[Date Prev][Date Next][Thread Prev][Thread Next][Date Index][Thread Index]

Re: TSV-DIR Review of draft-ietf-shim6-protocol-09.txt



On 22 nov 2007, at 17:17, Bernard Aboba wrote:

However, this relationship is not explored. The TCP keepalive interval
is generally kept quite large, partly out of a desire not to tear down
idle TCP connections due to a transient failure.  The SHIM6 keepalive
interval during idle is not defined in the Failure Detection document,
but my impression was that it could be much shorter and this would
seem to collide with the philosophy of TCP keepalives.

Shim6 REAP keepalives aren't sent when a shim6 context is idle.

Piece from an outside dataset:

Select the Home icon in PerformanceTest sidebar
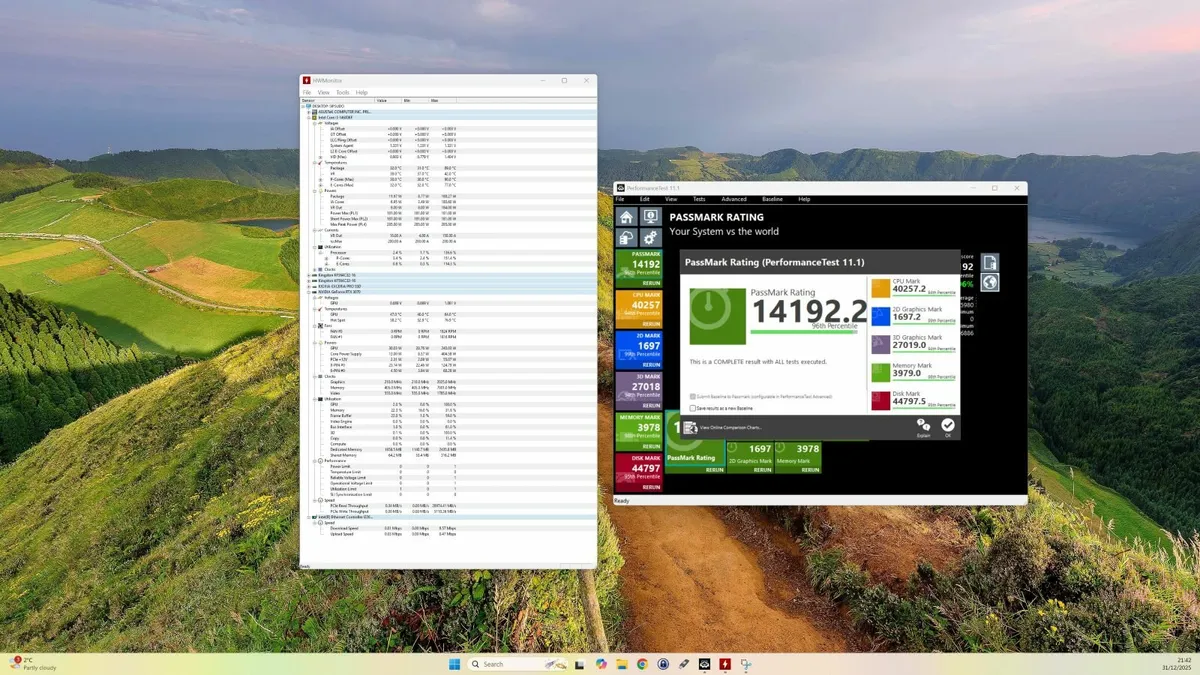 628,215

The REAP protocol assumes that traffic must always be bidirectional, so when there has been outgoing traffic but no incoming traffic, there must be a failure. Keepalives exist to accommodate the cases where there is legitimately only incoming traffic but no return traffic. When traffic is flowing in both directions or when there is no traffic, there is no need to send keeplives.

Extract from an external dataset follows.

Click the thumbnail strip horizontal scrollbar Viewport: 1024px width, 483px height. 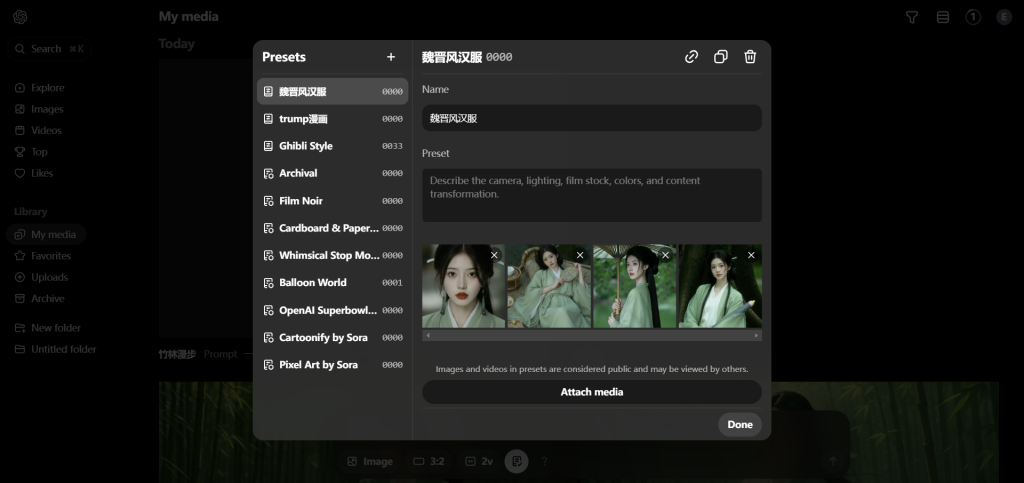coord(591,336)
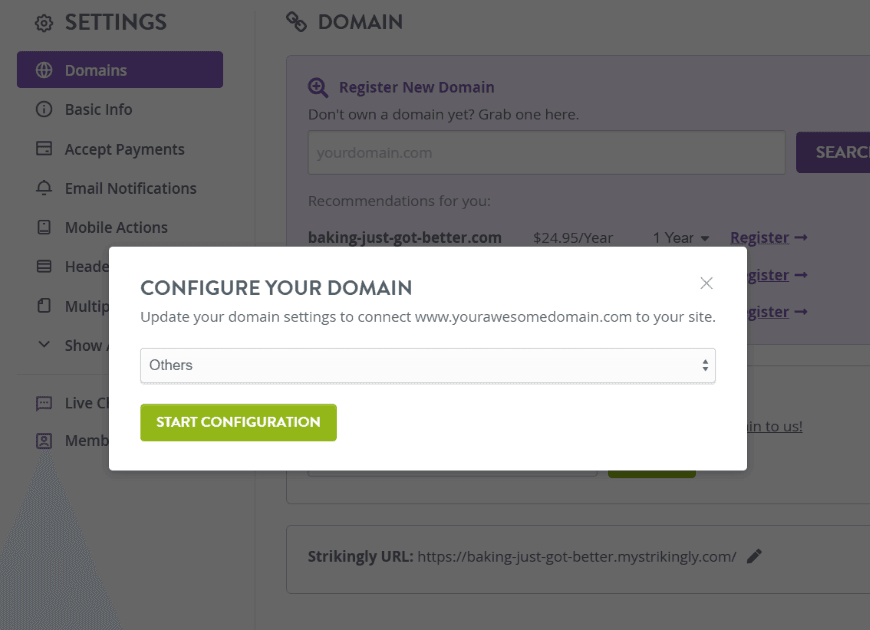The width and height of the screenshot is (870, 630).
Task: Click the Basic Info circle icon
Action: click(44, 109)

The SCTP algorithms make extensive use
of transport layer information such as retransmission counts, which
the SHIM6 Failure Detection document seems to assume will be unavailable.

Right. Shim6 must work for all kinds of communication. However, it would be good to make use of transport protocol knowledge when available. You feel there are missed opportunities in this area?

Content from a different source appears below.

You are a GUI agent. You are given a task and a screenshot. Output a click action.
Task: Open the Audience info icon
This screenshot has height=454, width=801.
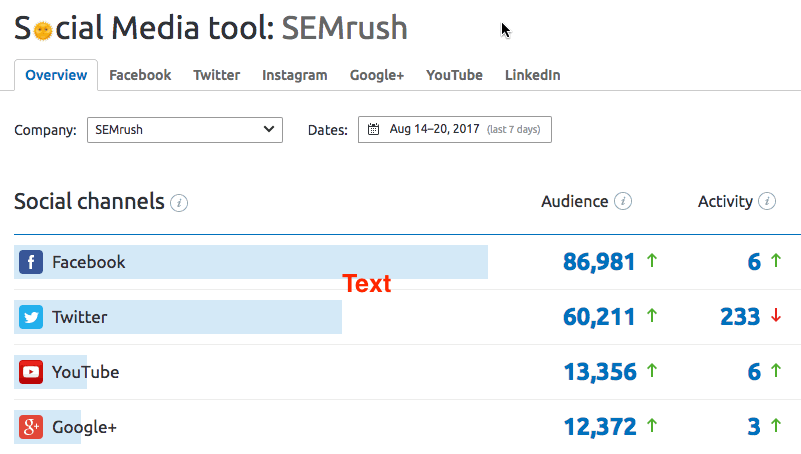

In general, it would not be desirable for SHIM6 to initiate the re- homing
of a TCP connection due to a transient failure.  Link layer "down"
indications or resulting address deprecations are examples of this.

The trouble is, how do you know a problem is transient?

About address deprecation: I do seem to remember a discussion where the conclusion was that deprecation is no reason to stop using an address just because it's deprecated. Telling the other end that an address should no longer be used when it's deprecated would have that effect, so if the proto document mandates that, that could be problematic.

(One scenario is a router that no longer sends RAs but still continues to route, it would be possible to use the addresses after they've become deprecated until they become invalid in this case.)

6.  Interactions of SHIM6 with congestion control.  Section 4.3 of the
Failure Detection document talks about exploration timeout values.
Exploration can be kicked off if no inbound traffic is
received within Send Timeout (default = 10 seconds).

The first observation is that the Send Timeout should probably depend
on the RTO estimate, as it does in SCTP.  Otherwise we could have a
network with a high RTO and SHIM6 exploration could commence after RTO is backed off only a few times. This would be undesirable from a congestion
control point of view.

We need the timeout to be somewhat long to accommodate the case where a host receives a packet, then does processing and finally sends an answer. However, it also needs to be fairly short so that we have time to repair a failure before the user, application or transport protocol give up. I don't think alignment with the transport's retransmission timeout makes sense here.

The suggested value of the Initial Probe Timeout (500ms)
is less than RTOmin and 4 probes can be sent before initiating
exponential backoff.  This seems like it could violate "conservation
of packets".  Why doesn't exponential backoff begin immediately?

Then you'd either have to send the first few probes in quick succession without leaving a reasonable amount of time for responses to come back, or it would take very long for the first 5 or so probes to go out. 500 ms is still relatively aggressive as it's well below the maximum observed RTTs on the internet.

Iljitsch